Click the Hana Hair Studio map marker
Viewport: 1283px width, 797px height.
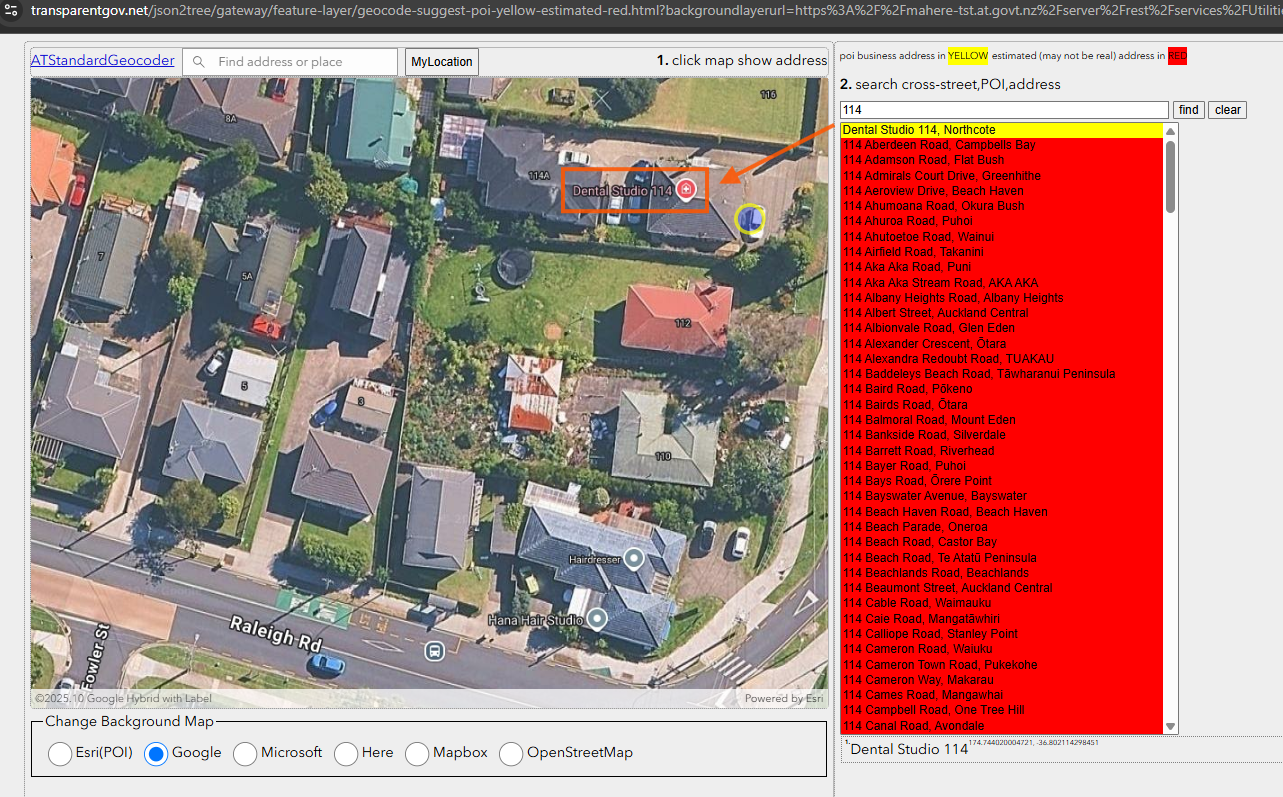point(598,619)
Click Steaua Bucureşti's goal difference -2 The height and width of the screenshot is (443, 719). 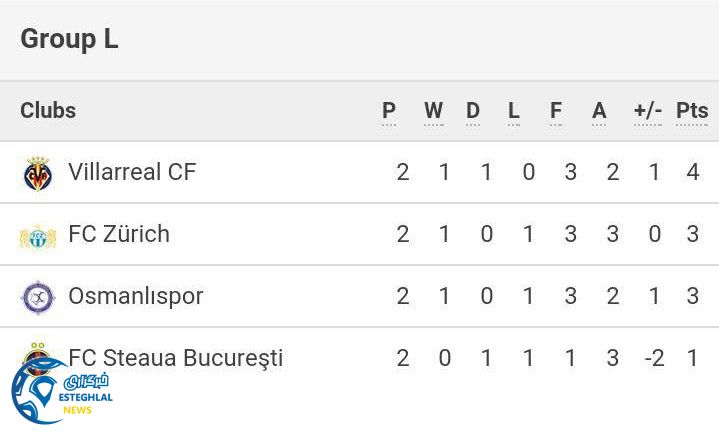pos(654,358)
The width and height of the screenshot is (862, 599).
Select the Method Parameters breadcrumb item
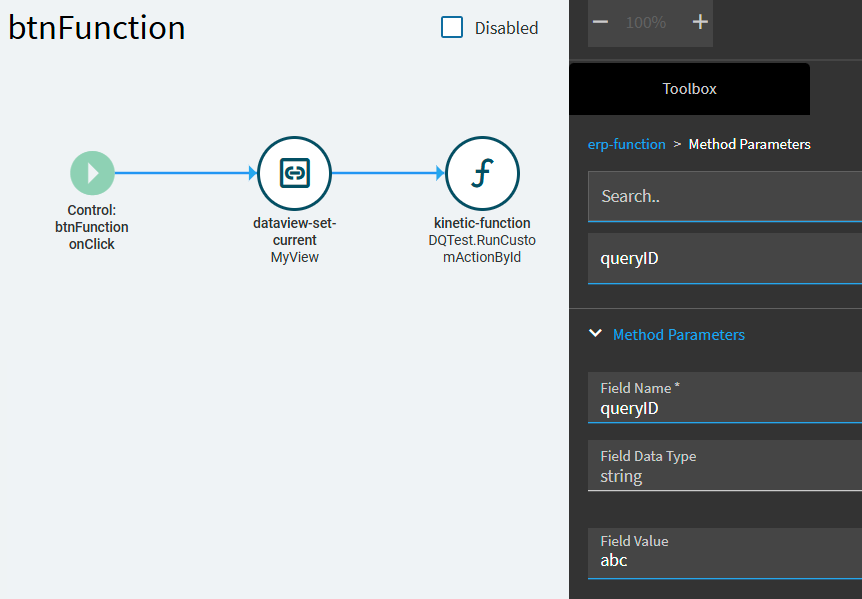749,144
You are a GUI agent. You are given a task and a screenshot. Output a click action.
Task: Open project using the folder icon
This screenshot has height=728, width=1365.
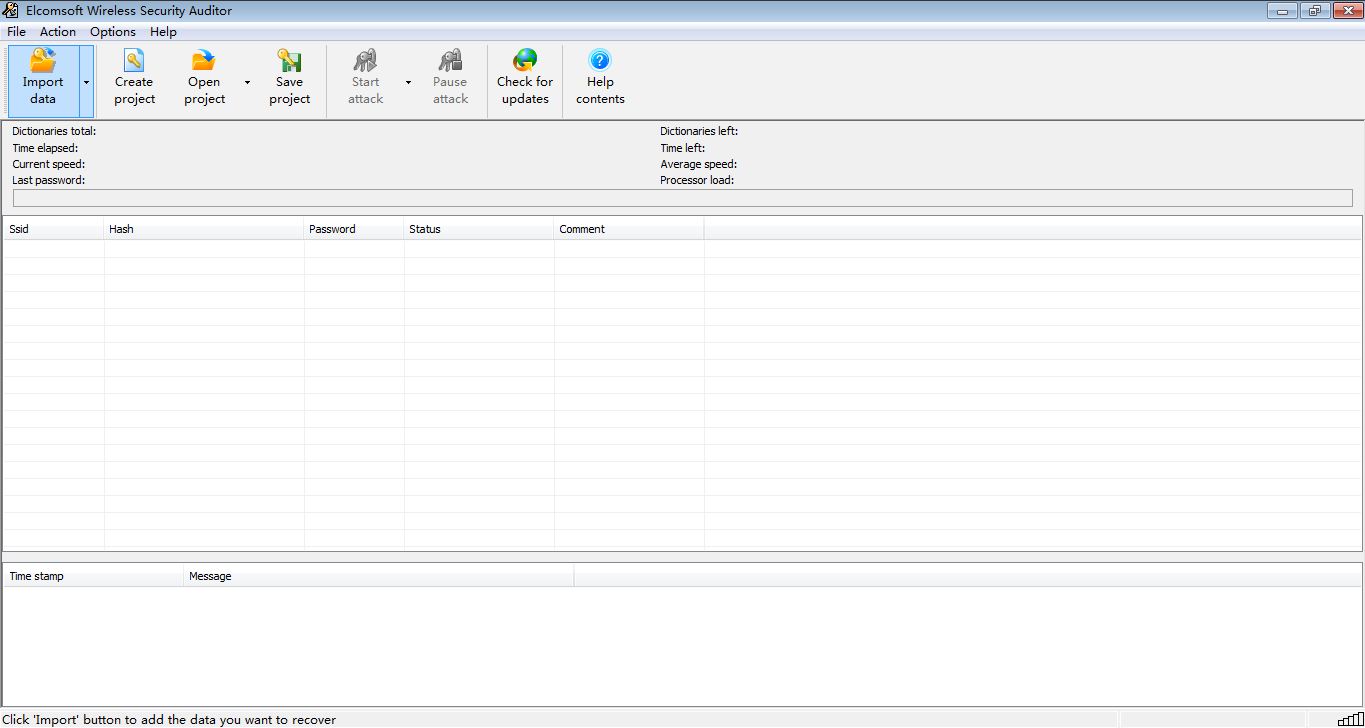(x=204, y=61)
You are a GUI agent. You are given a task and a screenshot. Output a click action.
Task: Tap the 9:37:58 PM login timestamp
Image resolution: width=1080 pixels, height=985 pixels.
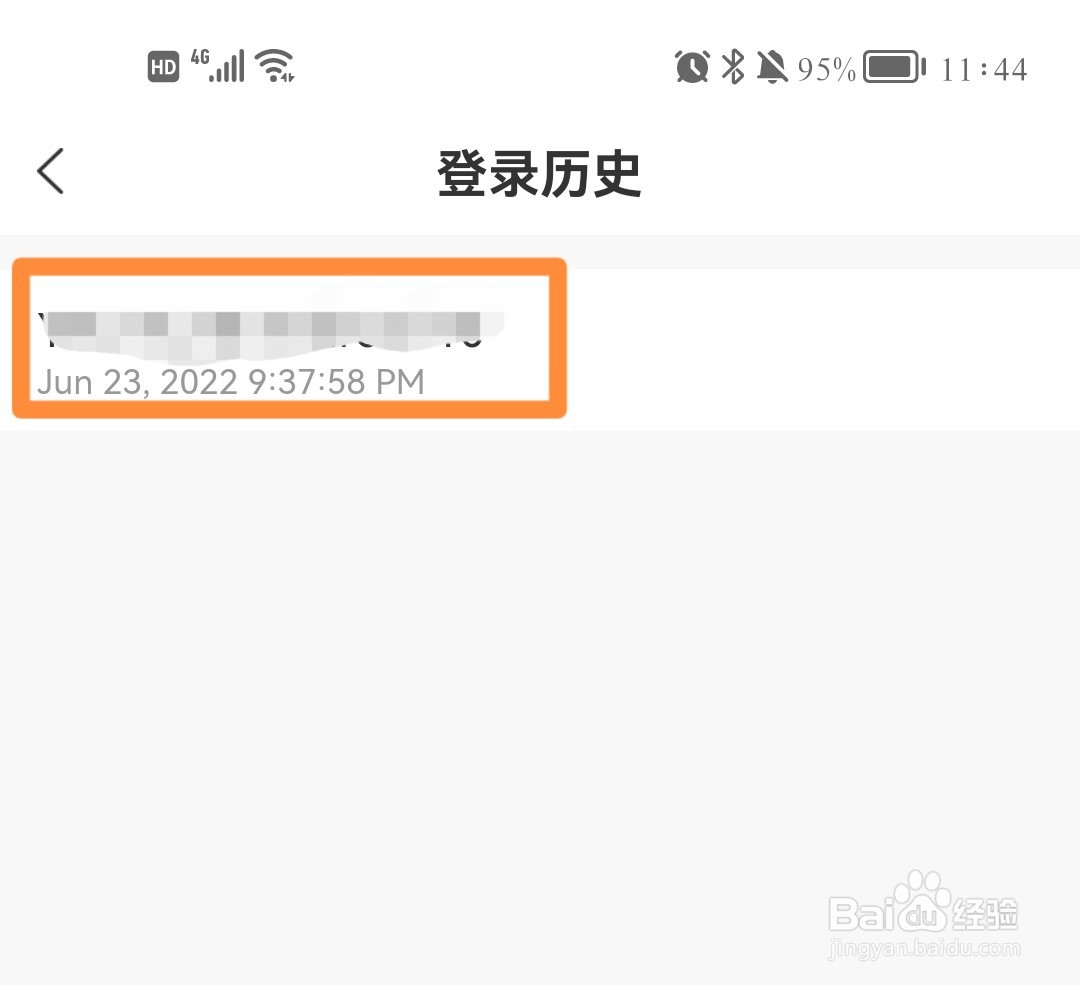click(336, 382)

Task prompt
Reproduce everything from the line containing "The width and" down to the end of the material, requests included, but adjust every coordinate in the answers by adding -113 to it. Leave the pictures out of your reproduction.

Task response
The width and height of the screenshot is (862, 599).
Select the Method Parameters breadcrumb item
636,31
You are a GUI agent. You are given a task and a screenshot. Output a click action.
Task: Open project using the folder icon
This screenshot has height=728, width=1365.
(x=91, y=-52)
You are a GUI agent. You are given a task and a screenshot. Output a click action.
Task: Tap the 9:37:58 PM login timestamp
Image resolution: width=1080 pixels, height=985 pixels.
click(223, 269)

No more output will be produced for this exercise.